2012 Annual Meeting of the Renaissance Society of America, Washington D.C.
IAS-Sponsored Session

The Appeal of Sculpture in Renaissance Italy: Collecting, Patronage, Style, and the Role of Touch

Grand Hyatt / 5B - Independence Level, Independence D
Saturday, March 24, 2012, 10:30am-12:00pm

Organizer: Joaneath A. Spicer, The Walters Art Museum

Chair: Eleanora Luciano, National Gallery of Art

New perspectives on the perception of sculpture, especially the small bronze, have been raised in current and recent research projects, publications and exhibitions. This session seeks to draw these together to foster broader insights, including from the fields of literature, psychology, and neuroscience. The representation of the collector and collections, issues inherent to the paragone debates, the differences in sculpture meant to be touched or held and sculpture that was simply to be viewed, how sculpture generates “pleasure”: these are all potential subjects. This proposal is prompted by a fruitful ongoing collaboration at the Walters Art Museum melding the perspectives of an art historian and a neuroscientist in assessing the role of tactility in the appeal of the small bronze in Renaissance Italy. A small exhibition on this subject will be on view at the Walters in Baltimore at the time of the conference, while an exhibition on the sculptor Antico will be at the National Gallery in Washington. The possibility of group visits to both will be offered.


Speakers/Papers

Francesco Freddolini, The Getty Research Institute
"The Lure of Sculpture, the Role of Touch and the Paragone in Sixteenth-Century Portraits"

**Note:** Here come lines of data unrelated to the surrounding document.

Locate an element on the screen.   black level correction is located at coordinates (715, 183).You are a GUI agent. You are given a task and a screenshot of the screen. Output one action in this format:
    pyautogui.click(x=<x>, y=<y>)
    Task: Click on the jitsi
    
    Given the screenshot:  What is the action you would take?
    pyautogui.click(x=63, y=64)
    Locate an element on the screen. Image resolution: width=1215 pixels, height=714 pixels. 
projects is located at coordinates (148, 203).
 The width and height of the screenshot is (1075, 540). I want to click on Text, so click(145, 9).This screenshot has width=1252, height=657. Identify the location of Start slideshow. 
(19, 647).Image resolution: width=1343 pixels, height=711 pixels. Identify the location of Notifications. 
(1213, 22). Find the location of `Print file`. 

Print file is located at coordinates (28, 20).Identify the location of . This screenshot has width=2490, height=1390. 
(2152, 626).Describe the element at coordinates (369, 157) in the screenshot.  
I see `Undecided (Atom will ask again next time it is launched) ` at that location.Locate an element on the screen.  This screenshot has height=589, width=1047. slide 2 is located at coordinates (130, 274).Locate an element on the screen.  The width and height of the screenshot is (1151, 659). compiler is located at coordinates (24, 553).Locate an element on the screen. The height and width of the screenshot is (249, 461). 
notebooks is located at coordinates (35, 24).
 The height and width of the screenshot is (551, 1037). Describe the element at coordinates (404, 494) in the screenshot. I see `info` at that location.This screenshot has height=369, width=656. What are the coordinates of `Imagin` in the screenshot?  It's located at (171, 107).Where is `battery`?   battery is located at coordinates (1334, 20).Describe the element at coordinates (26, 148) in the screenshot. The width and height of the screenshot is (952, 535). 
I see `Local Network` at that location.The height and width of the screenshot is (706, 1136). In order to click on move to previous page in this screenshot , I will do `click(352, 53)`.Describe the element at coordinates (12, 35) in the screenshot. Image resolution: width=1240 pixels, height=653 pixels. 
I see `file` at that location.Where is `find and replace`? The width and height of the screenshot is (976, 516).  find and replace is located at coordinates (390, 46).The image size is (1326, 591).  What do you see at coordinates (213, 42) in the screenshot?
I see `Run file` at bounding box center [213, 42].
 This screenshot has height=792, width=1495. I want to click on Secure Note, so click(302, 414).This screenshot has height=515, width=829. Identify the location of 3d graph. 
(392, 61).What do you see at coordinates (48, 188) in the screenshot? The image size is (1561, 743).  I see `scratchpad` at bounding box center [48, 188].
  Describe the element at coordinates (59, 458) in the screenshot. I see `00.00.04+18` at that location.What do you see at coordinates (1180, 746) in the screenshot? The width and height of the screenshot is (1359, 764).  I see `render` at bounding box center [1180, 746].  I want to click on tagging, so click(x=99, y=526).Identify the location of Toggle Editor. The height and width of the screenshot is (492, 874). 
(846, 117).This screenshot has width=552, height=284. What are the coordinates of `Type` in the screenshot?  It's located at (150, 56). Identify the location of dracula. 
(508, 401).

This paper investigates how the sense of touch played a significant role in the engagement between sitter and sculpture in sixteenth-century Florentine portraits of collectors. In works such as Bronzino’s Portrait of a Young Man with a Statuette of Venus (Musée du Louvre), or Poppi’s Portrait of Vincenzo Borghini (Staatliche Kunsthalle), sitters are not just holding or showing statuettes, but overtly experiencing sculpture with the sense of touch. I will explore how these portraits pose significant questions concerning gender-related and religious traditions of experiencing sculpture, but also reflect a key issue related to the tactile experience of sculpture within the Paragone debate. Touch was major topos in the Paragone debate, and by culling evidence from theoretical writings and comparing the aforementioned paintings with other works I shall explore how the sense of touch played a crucial role in the emergence of a “visual dispute” on the Paragone in sixteenth-century Florence.

Geraldine A. Johnson, University of Oxford
"Weighing the Evidence: Encounters with Sculpture in Early Modern Italy"

Scholars and curators studying the development of the bronze statuette as a sculptural genre in Early Modern Italy have generally assumed that these objects were meant to be handled—touched, turned, lifted, held, perhaps even caressed—by their original owners. But what is the evidence for this? In fact, the great variety of statuettes cast in bronze in this period, from small works that fit easily in the palm of one’s hand to large, multi-figure groups that cannot be raised with ease even using two strong arms, suggests that such objects were not necessarily all meant to be handled in exactly the same way. By using contemporary descriptions of encounters with precious collectibles and images depicting beholders’ tactile engagements with statuettes, as well as by considering evidence derived from the sculpted objects themselves, this paper seeks to problematize assumptions about how statuettes were actually handled in Italy in this period.

Peter Jonathan Bell, The Metropolitan Museum of Art
"The Role of the Base in Early Bronze Statuettes of the Renaissance"

In the quattrocento, the base became a locus of meaning for free­standing sculpture. Already in the first decades of the century, bases are referential sites of authorship as well as identity (della Quercia, Valdambrino). By mid­century, Donatello’s bases (for the David or Judith, for example) are physically intertwined with their figural loads and replete with interpretive significance. Perhaps too frequently overlooked today in favor of the subject proper, bases in the Renaissance were often conceived—and constructed—integrally with the sculpture above. This was the case with one of the great sculptural innovations of the period: the revival of the independent bronze statuette. The base was a site of experimentation and careful consideration for the makers of the first bronze statuettes, sculptures designed to be manipulated. I will examine the significance of the base in early bronzetti, from Filarete to Pollaiuolo to Antico, with special attention to its mediating role between the object and its viewer/handler.

Joaneath A. Spicer, The Walters Art Museum
"Tactility and the Appeal of the Small Bronze in Renaissance Italy"

A collaborative project with a neuroscientist at Johns Hopkins who works on touch has prompted the writer to reexamine the temporal and cultural contingencies surrounding the discussed (but untested) perceived tactility of the small statuette in the Italian Renaissance, especially in regards the concurrent development of the female nude as a subject. This will be considered in the context 1) of practical experiments with replicas to tease out distinctions between sensation and its interpretation, 2) differences in the enjoyment of statuettes in bronze versus other materials; and 3) the wider context of shifts in the character, availability, and role of high-value “collectibles” by the early 1500s.